Llama immunization and screening of Nbs against the recombinant HEV-3 ORF2 protein. (A) SDS-PAGE and Coomassie blue staining showing the expression and purification of the recombinant HEV-3 ORF2 protein. (B) Schematic representation of the llama immunization protocol depicting boosting, antigen dose and blood extraction time (p.i. post immunization). (C) Antibody titer against HEV-3 ORF2 in llama sera after immunization, a maximum response is reached at PID 32. (D) Agarose gel showing the ~ 700 bp PCR fragments corresponding to VHHs of variable size amplified from randomly picked individual colonies. (E) Identification of positive clones that bind specifically to the HEV-3 ORF2 protein by ELISA, 95 periplasmic extracts from positive colonies and from a control colony were tested. (F) Sequence logo plot using 12 Nbs sequences (WebLog3).
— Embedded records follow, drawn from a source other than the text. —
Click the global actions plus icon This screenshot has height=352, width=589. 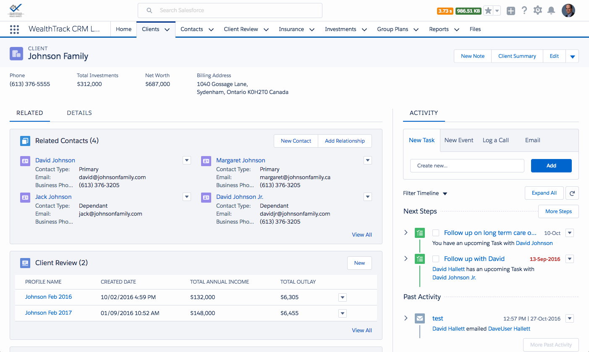coord(510,11)

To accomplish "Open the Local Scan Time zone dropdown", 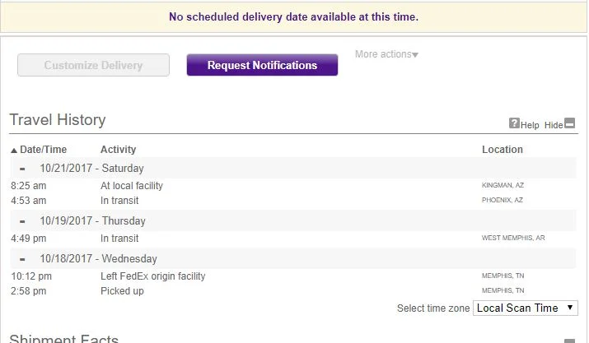I will click(526, 308).
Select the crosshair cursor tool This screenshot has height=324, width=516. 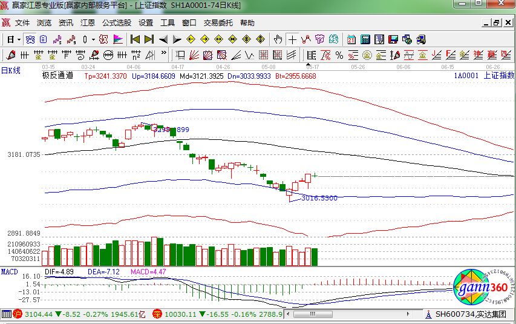292,39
High variability can be observed on the AA composition of the CDR3 domains.

Figure 2

Characterization of Nbs against HEV-3 ORF2 protein. (A,B) An ELISA was performed to select the most suitable Nbs able to bind to the ORF2 protein at 2 different concentrations. A 96-well microtiter plate was coated with 0.62 (A) and 1.25 μg/ml (B) of ORF2 protein, respectively. (C) Further characterization of the 2 best Nbs to develop the immunoassay. A 96-well microtiter plate was coated with 0.62 μg/ml and incubated with different concentrations of Nb39 and Nb74. (D) Binding capacity of Nb39 and Nb74 to different form, native (nORF2) vs. denaturized (dORF2), of ORF2 proteins from 4 HEV genotypes.

Figure 3

Parameter optimization of the cELISA. (A) iELISA. Selection of concentration of Ag and Nb. The figure shows the selected three points (red triangle) for Ag and Nb that can be observed on the right table. (B,C) cELISA. The optimal conditions of Ag, Nb, and serum dilution were selected. Human sera (B). Swine sera (C). The figure shows a lighter color in the positive serum using the following conditions: 50 ng/ml of Ag, undiluted serum, and 60 ng/ml of Nb39.

Figure 4

Determination of cutoff, sensitivity, and specificity for the cELISA. (A) Receiver operating characteristics (ROC) analysis shows sensitivity vs specificity for discrimination between positive and negative human serum samples that were screened for in house and commercial tests. AUC = 0.976. (B). The optimal values of the sensitivity and specificity curves were used to determine the cELISA cutoff = 69.16%, for human samples, full blue line. (C) ROC curve for swine serum samples. AUC = 1.000 (D) The cELISA cutoff for swine serum samples was 58.76%, dashed sky-blue line.

Figure 5

Detection of specific total anti-HEV antibodies with the novel cELISA in serum samples of different species (human, swine, wild boar, deer, dog, and mice).